Fillea CGIL Sicilia e Catania chiedono programmazione sulle infrastrutture: sì alla terza corsia dell’A18, ma serve una viabilità alternativa alla Tangenziale di Catania
“Bene il Cas ad avere individuato alcune opere strategiche, ma ciò che continua a mancare è la politica”. Lo affermano Giovanni Pistorio, segretario generale della Fillea CGIL Sicilia, e Vincenzo Cubito, segretario generale della Fillea CGIL Catania, intervenendo sul tema delle infrastrutture nell’Isola.
Il riferimento è alla realizzazione della terza corsia dell’A18, al completamento della Scicli-Gela e alla riqualificazione degli svincoli di Patti. Opere considerate indispensabili per lo sviluppo della Sicilia, ma che, secondo il sindacato, richiedono una visione complessiva e una programmazione adeguata.
Per Pistorio e Cubito, la terza corsia dell’A18 è un intervento non più rinviabile. L’autostrada viene definita ormai obsoleta e non più adeguata agli attuali volumi di traffico. Tuttavia, proprio perché si tratta di un’opera destinata a durare anni, la politica dovrebbe prevedere da subito gli effetti dei cantieri sulla mobilità della Sicilia orientale.
Il rischio, secondo la Fillea, è che i lavori incidano pesantemente sui collegamenti tra Messina, Catania, Siracusa, Ragusa e gli altri territori della fascia ionica, con conseguenze per aree industriali, mercati, porti, aeroporti e località turistiche.
Da qui la richiesta di una scelta politica chiara: avviare contestualmente la progettazione e la realizzazione di una viabilità alternativa alla Tangenziale di Catania.
Secondo i due segretari generali, la Tangenziale è già oggi vicina al collasso e non può essere considerata in grado di reggere anche il traffico deviato durante i lavori della terza corsia dell’A18.

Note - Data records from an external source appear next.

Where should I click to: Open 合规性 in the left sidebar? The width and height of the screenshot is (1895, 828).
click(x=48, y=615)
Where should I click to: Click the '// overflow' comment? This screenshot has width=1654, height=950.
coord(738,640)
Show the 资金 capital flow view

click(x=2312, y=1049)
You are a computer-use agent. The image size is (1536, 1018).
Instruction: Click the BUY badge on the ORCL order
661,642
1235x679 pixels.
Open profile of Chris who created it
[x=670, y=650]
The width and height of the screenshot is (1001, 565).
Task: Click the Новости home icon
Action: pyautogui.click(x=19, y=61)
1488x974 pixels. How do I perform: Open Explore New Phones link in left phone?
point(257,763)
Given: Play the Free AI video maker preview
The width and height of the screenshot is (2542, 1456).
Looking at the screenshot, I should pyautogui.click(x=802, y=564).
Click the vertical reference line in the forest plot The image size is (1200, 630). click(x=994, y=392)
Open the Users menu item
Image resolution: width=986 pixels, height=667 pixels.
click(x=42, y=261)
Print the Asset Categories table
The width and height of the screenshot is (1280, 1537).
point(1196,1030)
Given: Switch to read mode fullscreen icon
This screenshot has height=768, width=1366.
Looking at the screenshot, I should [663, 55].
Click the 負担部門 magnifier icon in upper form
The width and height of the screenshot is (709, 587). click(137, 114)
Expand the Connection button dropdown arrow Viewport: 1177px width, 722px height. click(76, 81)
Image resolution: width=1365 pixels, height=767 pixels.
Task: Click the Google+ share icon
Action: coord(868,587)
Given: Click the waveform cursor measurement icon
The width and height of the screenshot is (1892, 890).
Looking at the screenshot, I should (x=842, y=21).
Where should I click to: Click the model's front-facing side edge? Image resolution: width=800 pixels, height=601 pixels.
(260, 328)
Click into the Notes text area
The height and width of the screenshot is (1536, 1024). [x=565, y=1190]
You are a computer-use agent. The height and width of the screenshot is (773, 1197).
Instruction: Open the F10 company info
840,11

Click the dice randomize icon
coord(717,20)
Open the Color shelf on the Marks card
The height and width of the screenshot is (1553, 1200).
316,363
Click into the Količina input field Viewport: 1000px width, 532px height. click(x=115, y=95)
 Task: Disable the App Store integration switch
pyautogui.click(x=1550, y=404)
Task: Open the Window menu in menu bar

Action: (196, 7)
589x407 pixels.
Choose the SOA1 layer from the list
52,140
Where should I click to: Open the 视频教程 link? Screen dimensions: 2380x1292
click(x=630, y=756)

“Se non si interviene per tempo, il prezzo sarà pagato da cittadini, imprese, lavoratori e dall’intera economia siciliana”, sottolineano Pistorio e Cubito.
Per la Fillea CGIL, la competitività della Sicilia non dipende solo dalla capacità di finanziare le opere, ma anche dalla capacità di pianificarle, evitando che un cantiere strategico si trasformi in un’emergenza permanente.
“La politica è chiamata a governare i processi, non a inseguire le emergenze”, concludono i segretari. “È tempo di decidere, non di sonnecchiare. È tempo di governare, non di procrastinare: il tempo sta per scadere”.